§ **Action item**
Return, word for word, every line starting at the line with "Where should I" and ending at the final line of the entries; skip the pictures.

-------- Dataset excerpts

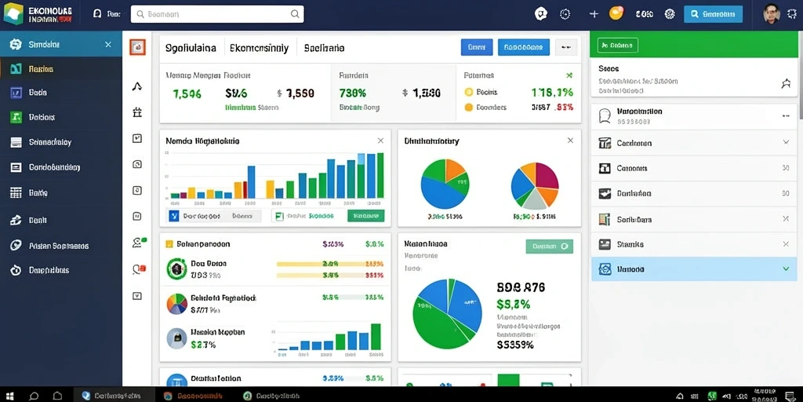
Task: Click the orange coin icon in top bar
Action: tap(616, 13)
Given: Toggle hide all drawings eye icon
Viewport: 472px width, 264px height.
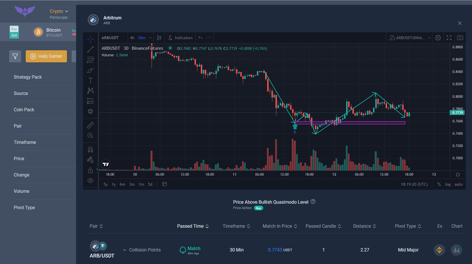Looking at the screenshot, I should pos(90,181).
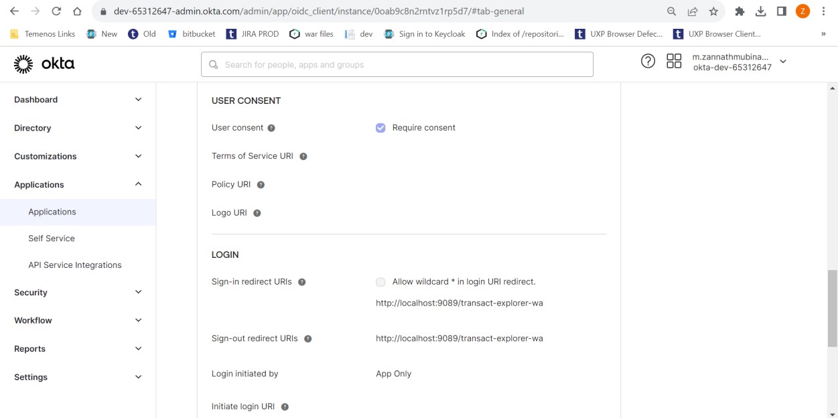Image resolution: width=838 pixels, height=418 pixels.
Task: Click the Initiate login URI help icon
Action: [285, 407]
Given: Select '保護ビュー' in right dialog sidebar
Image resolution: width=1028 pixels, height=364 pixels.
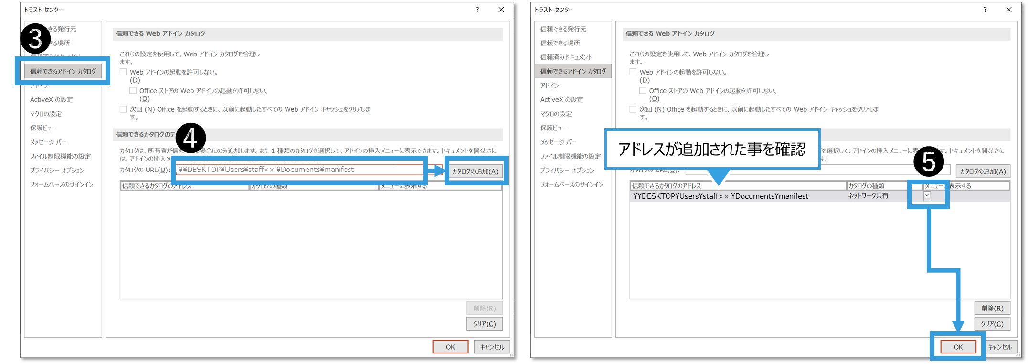Looking at the screenshot, I should tap(553, 128).
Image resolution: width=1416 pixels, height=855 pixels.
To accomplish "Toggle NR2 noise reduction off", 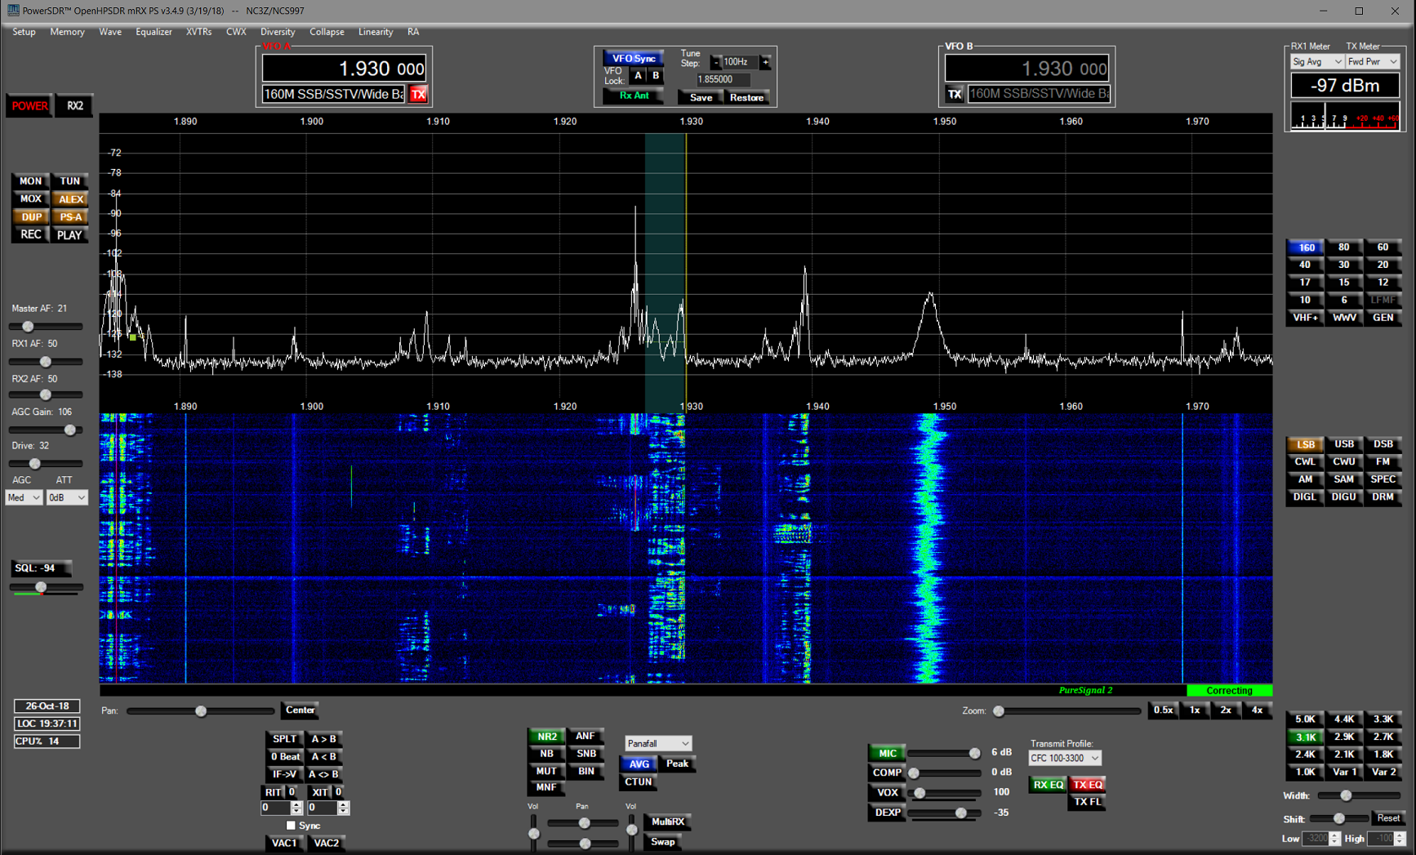I will coord(545,736).
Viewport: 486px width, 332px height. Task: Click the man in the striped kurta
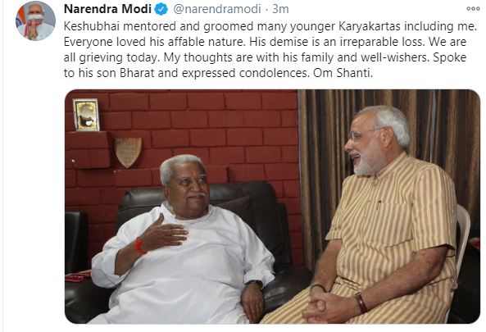(384, 217)
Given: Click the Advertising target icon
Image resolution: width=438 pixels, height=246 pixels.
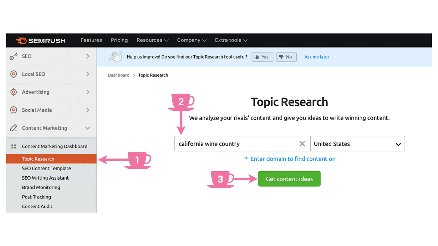Looking at the screenshot, I should (x=13, y=92).
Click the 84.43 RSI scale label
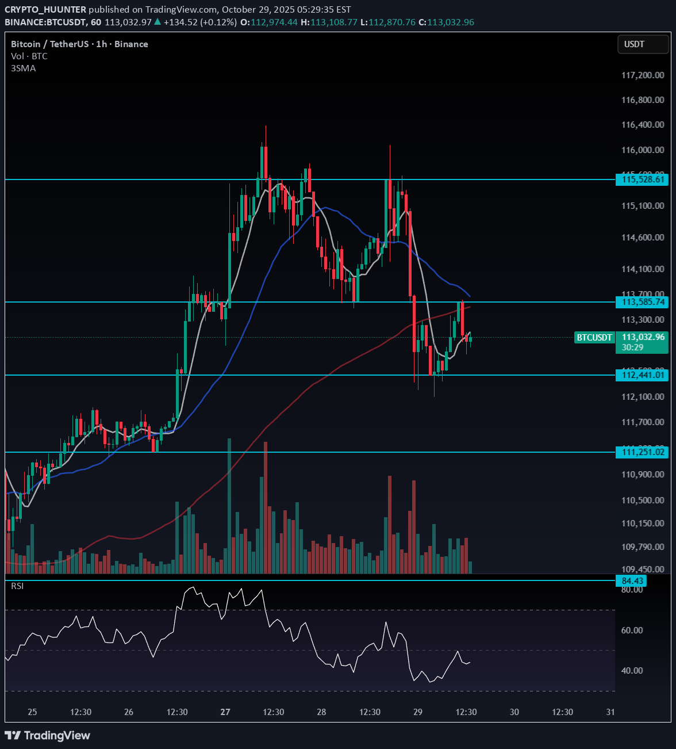The image size is (676, 749). pyautogui.click(x=631, y=581)
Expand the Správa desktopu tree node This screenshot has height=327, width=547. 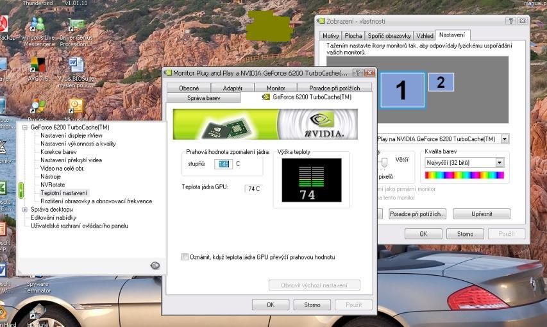pyautogui.click(x=25, y=209)
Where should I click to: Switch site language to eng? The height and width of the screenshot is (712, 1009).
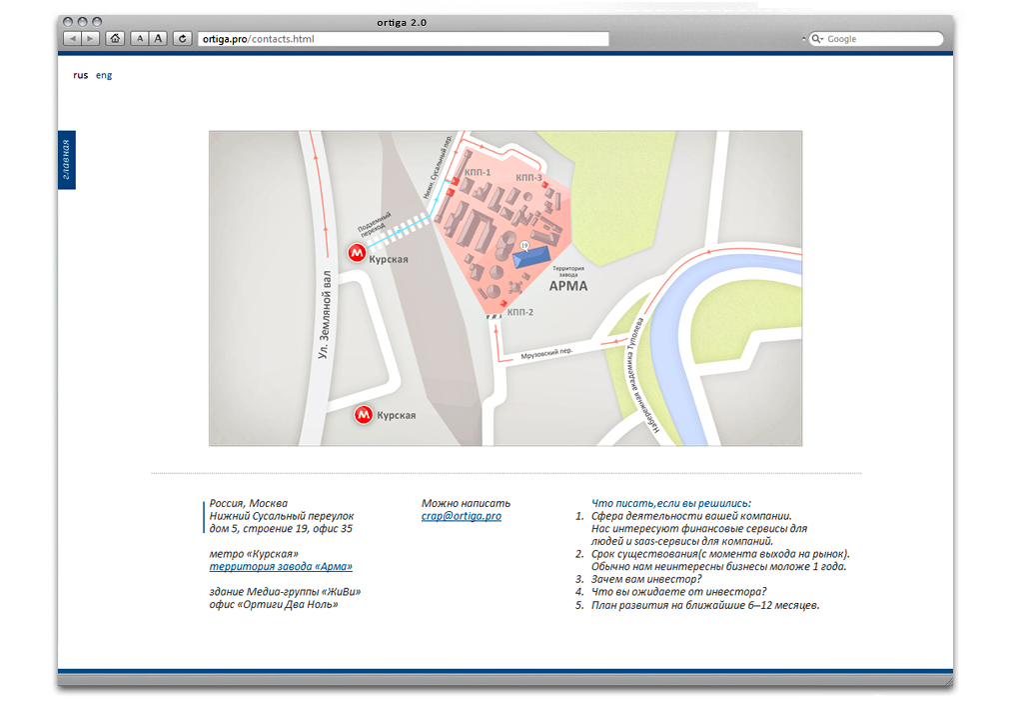point(104,76)
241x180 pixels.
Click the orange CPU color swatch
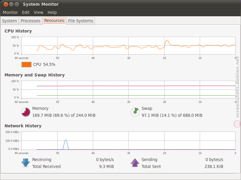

----------------

§ **Response**
Where should I click to: Switch site language to eng? The height and width of the screenshot is (712, 1009).
point(104,76)
241x180 pixels.
Click the orange CPU color swatch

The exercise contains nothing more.